To the 2 men that joined YHC,
The gloom was less gloomy today as the temperature was 45* and there seemed to be some hustle and bustle around us as others shared the Scioto Mile Park.
The Plan:
YHC, recovering from GrowRuck009 and a Monday Runday with Mogul, put together a simple plan. The goal was to move for 45 mins, steady, paced, and with complete movement to massage out the soreness.
The Thang:
0530- YHC shared the plan and the outline for the morning. 10 movements of one exercise every 100 steps (walking spead).
SSH X 10ic
100 Steps
Cotton Pickers X10ic
100 Steps
Merkins X10sc
100 Steps
Imperial Walkers X10ic
100 Steps
Squats X10ic
100 Steps
Good Mornings X10ic
100 Steps
Merkins X 10sc
100 Steps
Hillbillies X10ic
100 Steps
Squats X10ic
100 Steps
Merkins X10sc
100 Steps
Lunges X 10ic
100 Steps
Hillbillies X10ic
100 Steps
Burpees X 5 OYO
100 Steps
Monkey Humpers X10ic
100 Steps
Merkins X10sc
100 Steps
Squats X10ic
100 Steps
Imperial Walkers X10ic
100 Steps
Abe Vigodas X 10ic
100 Steps
Squats X10ic
100 Steps
Total: 1900 Steps (avg 2.78ft per step) = 5,282ft or 1 MILE!

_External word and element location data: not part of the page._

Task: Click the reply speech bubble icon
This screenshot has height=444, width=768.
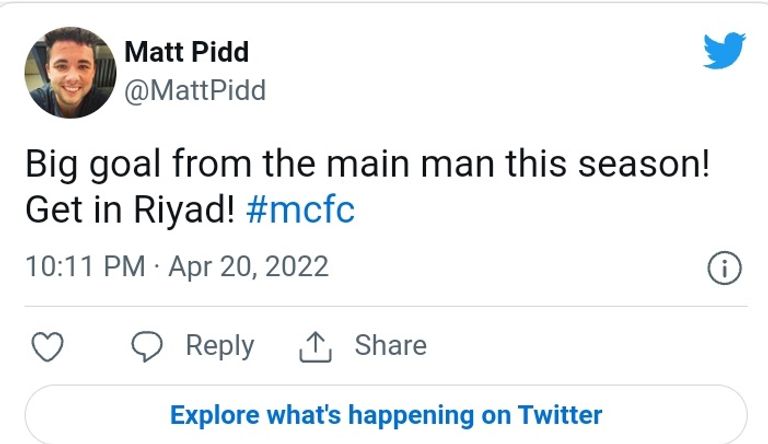Action: click(x=148, y=347)
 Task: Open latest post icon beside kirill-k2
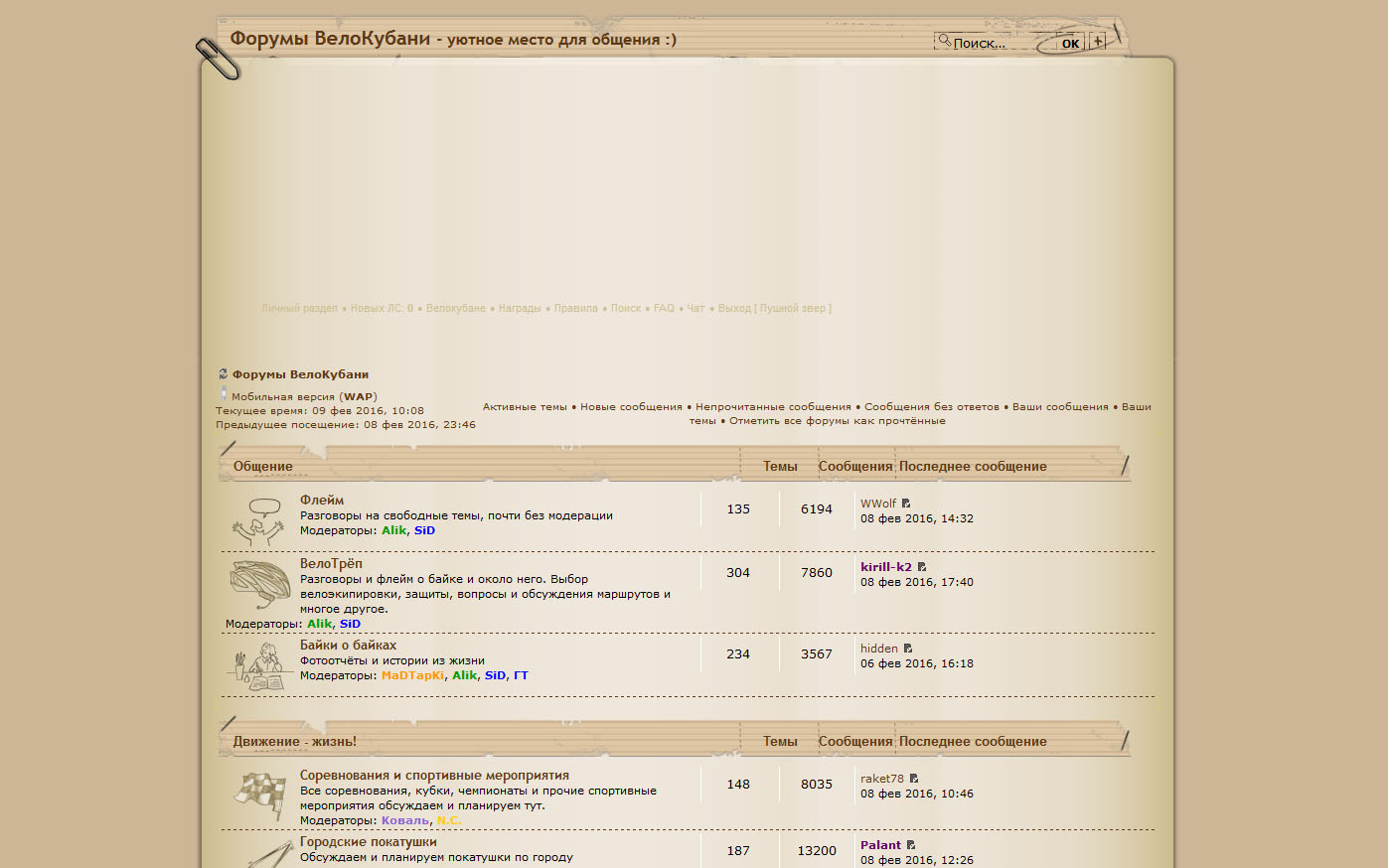click(x=922, y=567)
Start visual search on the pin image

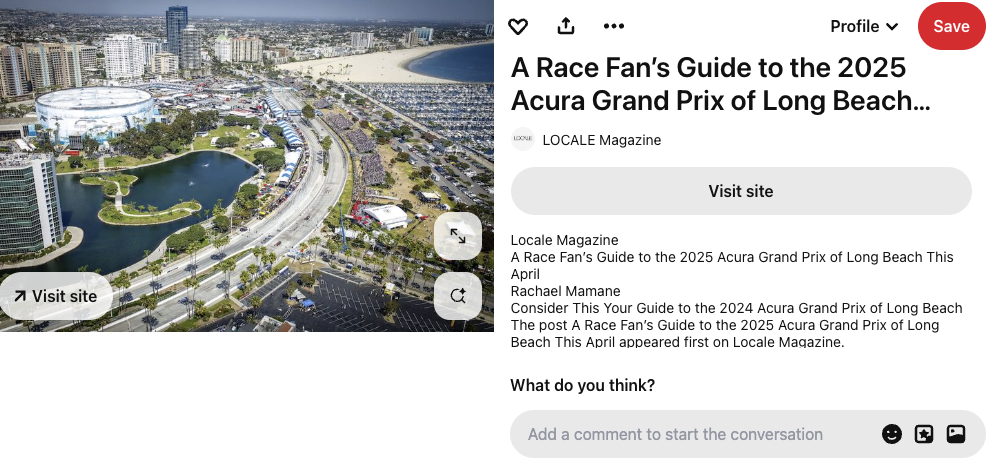tap(458, 296)
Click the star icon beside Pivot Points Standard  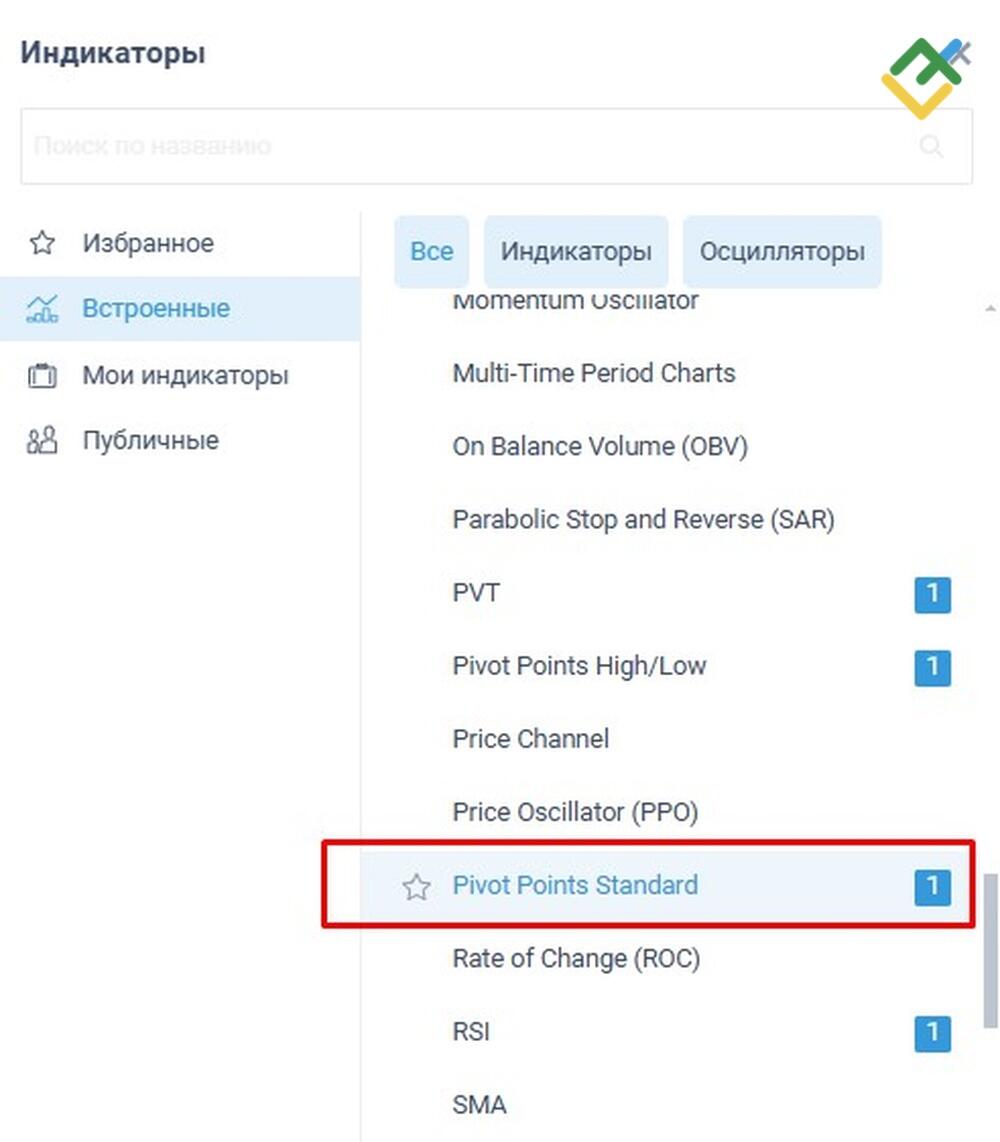(416, 887)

(SSH, Cotton Pickers, Good mornings, abe vigodas, lundges, monkey humpers) X10ic: Squats 40ic, Merkins 40sc, (Imperial Walkers, Hill Billies) 20ic
Ended Workout with 50 flutter kicks/50 ab mat sit ups!
It isn’t about the intensity, it isn’t about the full body of work, it isn’t about speed. F3 is about doing it together, one step at a time, slowing down the cadence and completing the movements! Today we got better together!